Une question semble préoccuper l’entourage du Président de la République et sans doute lui même ; doit-il rencontrer les parlementaires de sa majorité ?
Etant potentiellement directement concerné par la réponse à cette question, je me permets de donner ici mon avis.
Pour moi, il ne fait aucun doute que le Président de la République doit prendre cette initiative. C’est une conviction déjà ancienne. Je n’avais pas apprécié l’hostilité de principe des socialistes à la révision constitutionnelle de 2008, même si je n’étais pas dupe de l’avantage politique que Nicolas Sarkozy en escomptait. Malgré tout, cette réforme tirait les conséquences de l’évolution présidentielle du régime qui depuis les débuts de la 5ème République n’a cessé de s’affirmer avec, notamment, l’adoption du quinquennat et l’inversion du calendrier électoral. Cette évolution nécessite de reconnaître le rôle politique du Président de la République et corrélativement de renforcer les pouvoirs du Parlement. C’est ce double mouvement qui peut redonner à nos institutions un équilibre satisfaisant. Nicolas Sarkozy s’était emparé du sujet, mais comme souvent, il y chercha surtout un moyen de conforter son leadership. Les rencontres des parlementaires à l’Elysée sont vite apparues comme une volonté de mettre au pas le Parlement et la majorité. La gauche s’en est offusquée et son candidat les a condamnées.
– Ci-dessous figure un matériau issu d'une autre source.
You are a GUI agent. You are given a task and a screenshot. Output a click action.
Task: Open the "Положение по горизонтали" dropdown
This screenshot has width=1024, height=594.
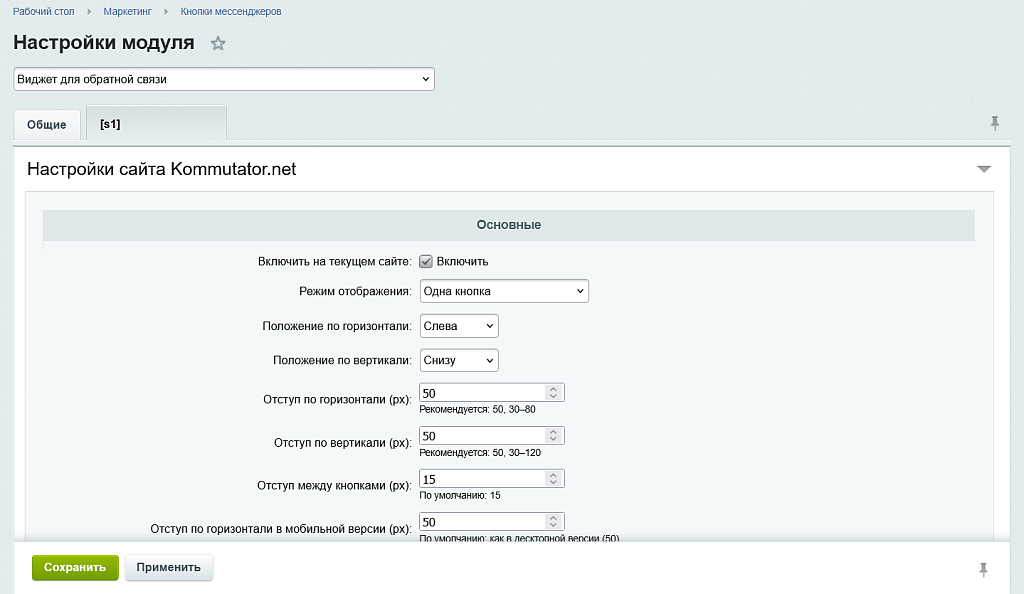[459, 326]
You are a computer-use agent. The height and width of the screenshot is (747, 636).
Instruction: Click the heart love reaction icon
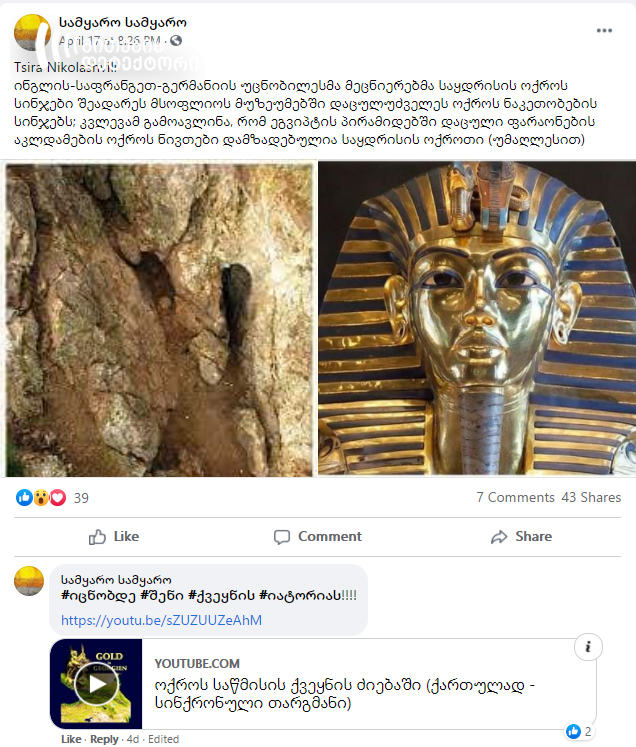(58, 497)
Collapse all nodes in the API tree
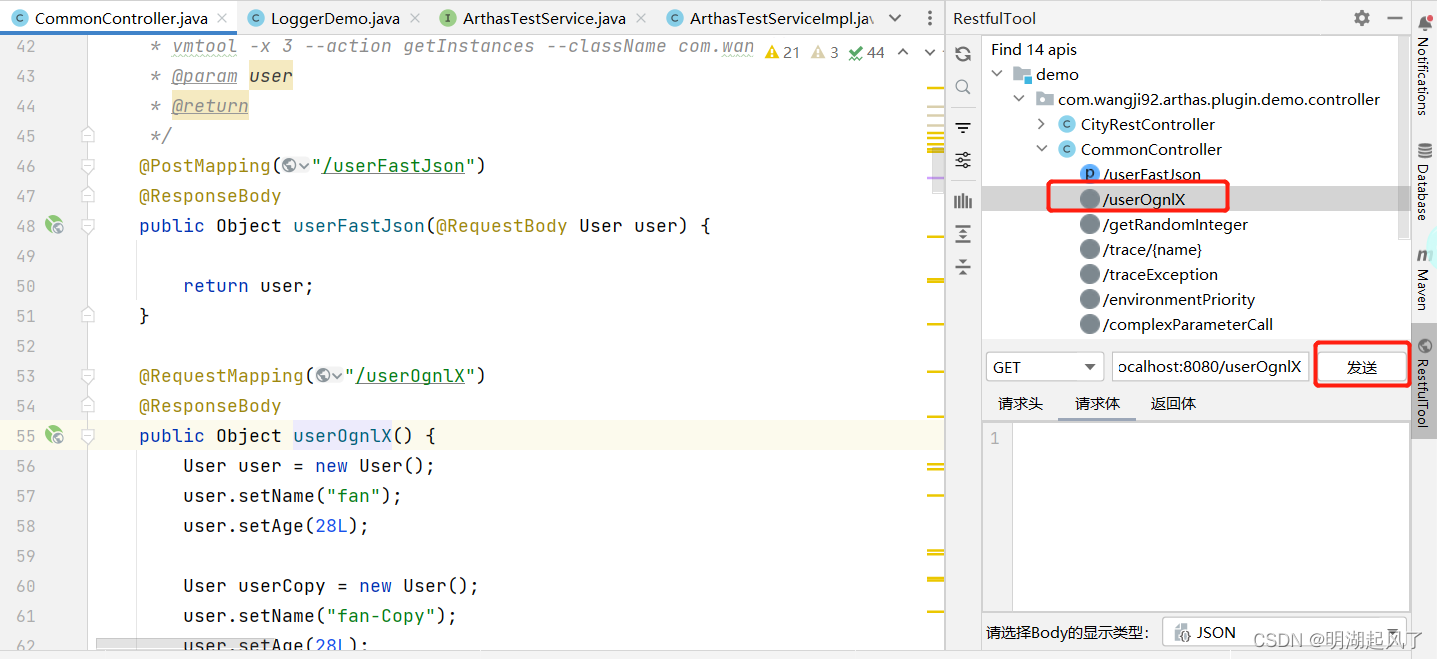Viewport: 1437px width, 659px height. [x=962, y=267]
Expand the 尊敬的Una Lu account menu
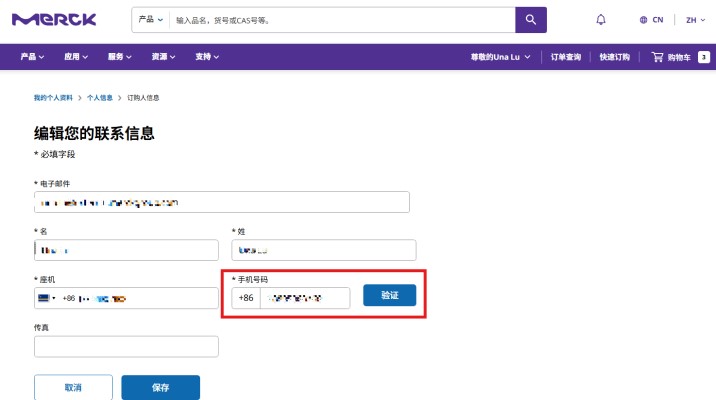 [500, 57]

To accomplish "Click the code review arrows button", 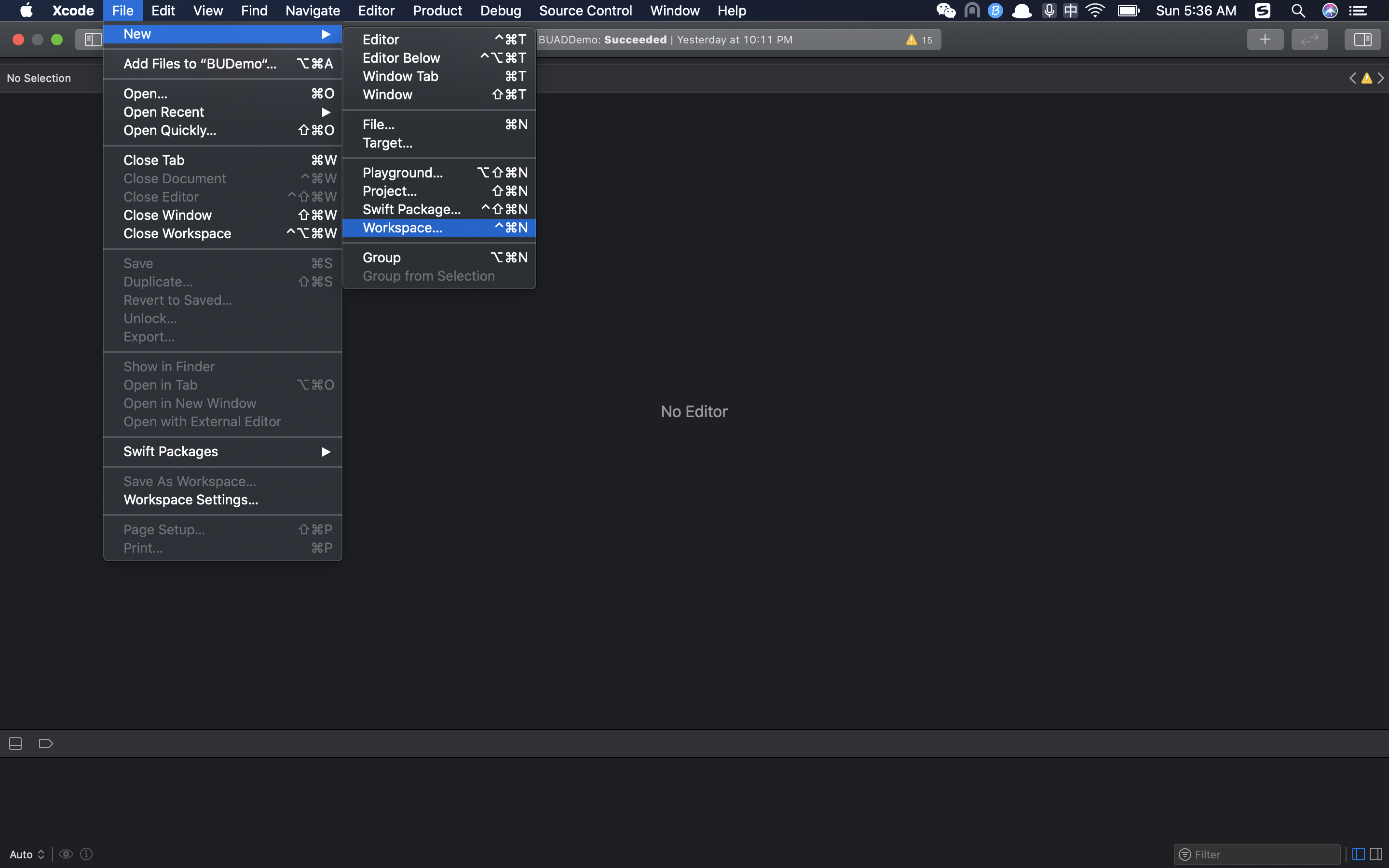I will pos(1309,40).
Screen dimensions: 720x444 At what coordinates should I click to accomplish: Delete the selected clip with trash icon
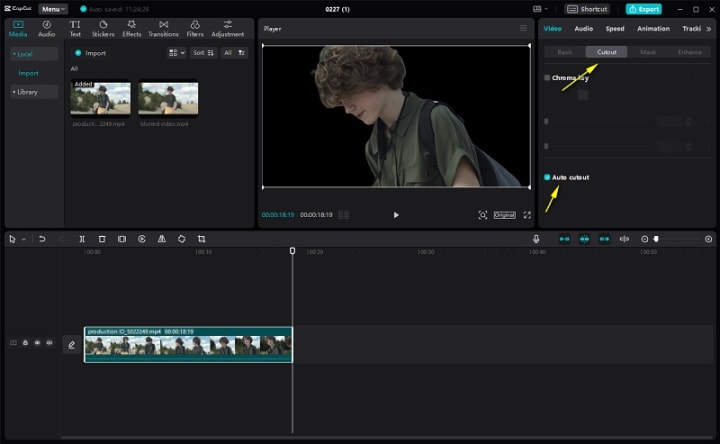(101, 239)
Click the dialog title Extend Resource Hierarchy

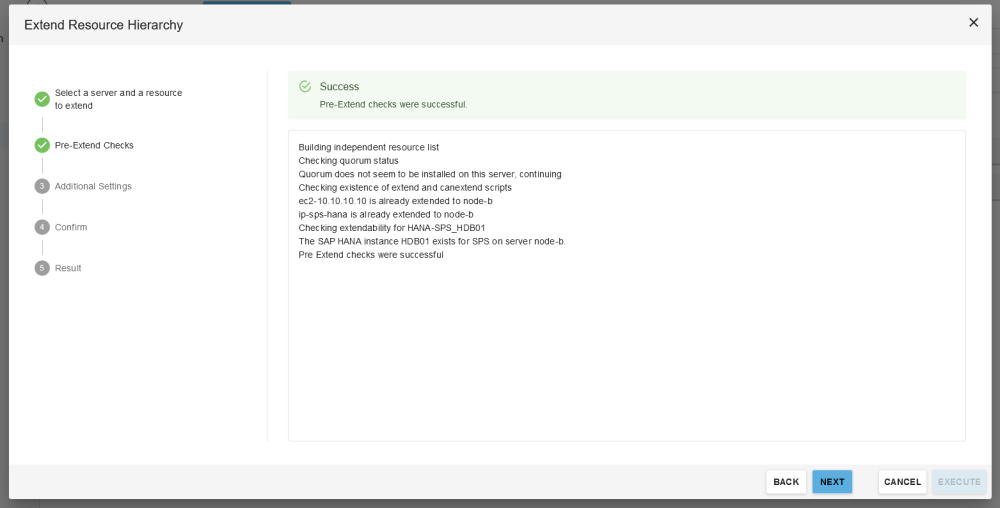coord(103,25)
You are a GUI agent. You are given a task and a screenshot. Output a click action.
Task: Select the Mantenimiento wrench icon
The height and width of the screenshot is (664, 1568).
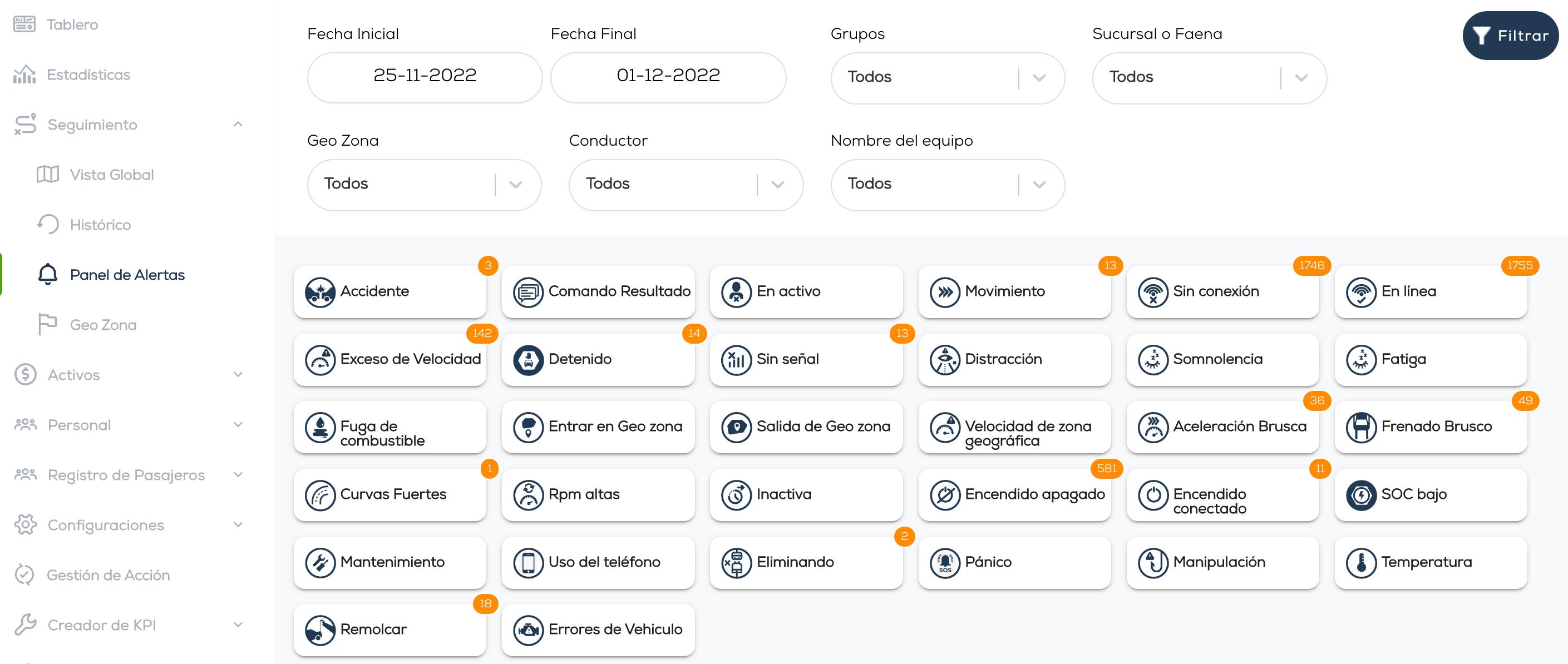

Pour autant, ces rencontres sont-elles illégitimes ?
On notera que dans tous les pays européens le leader du parti au pouvoir rencontre régulièrement les parlementaires qui le soutiennent. Angela Merkel est devant son groupe chaque semaine, comme David Cameron ou d’autres. Je n’ignore rien de ce qui sépare les régimes parlementaires de ces pays du nôtre dans lequel le chef de la majorité est le Premier ministre. Mais, il est quand même curieux de voir que ceux chargés de mettre en œuvre la politique du Président ne peuvent s’entretenir avec lui dans une forme collective ! J’avais ressenti cette invraisemblance lorsque François Hollande, élu mais pas encore Président, était venu devant le Conseil National du Parti socialiste faire ses adieux, en quelque sorte. Il nous avait longuement et sincèrement remerciés, pour conclure que désormais on ne le verrait plus, au moins pour les cinq ans à venir. Cette rupture revendiquée du lien entre lui et nous m’avait parue excessive et injustifiée. Le rétablissement d’un équilibre plus satisfaisant dans la pratique du pouvoir ne signifie pas qu’il soit nécessaire d’endosser la dimension monarchique de celui-ci. D’ailleurs, « la présidence normale » est, selon moi, autant une critique des dérives de l’hyper présidence de Nicolas Sarkozy que de la présidence sacralisée et distante que François Mitterrand et Jacques Chirac tentèrent d’incarner sur les conseils de Jacques Pilhan. La « présidence normale » c’est une conception de la démocratie ouverte, dans laquelle le dialogue avec les parlementaires a toute sa place.
Il n’y a donc pas de raison de refuser au Président de la République la possibilité de rencontrer les parlementaires de sa majorité, dès lors que cela se fait dans le respect réciproque. Ce dialogue me semble particulièrement nécessaire dans une période difficile. En politique aussi la distance peut créer la défiance. Entendre le principal inspirateur de la politique que les parlementaires mettent en œuvre peut permettre de dissiper les incompréhensions et les malentendus.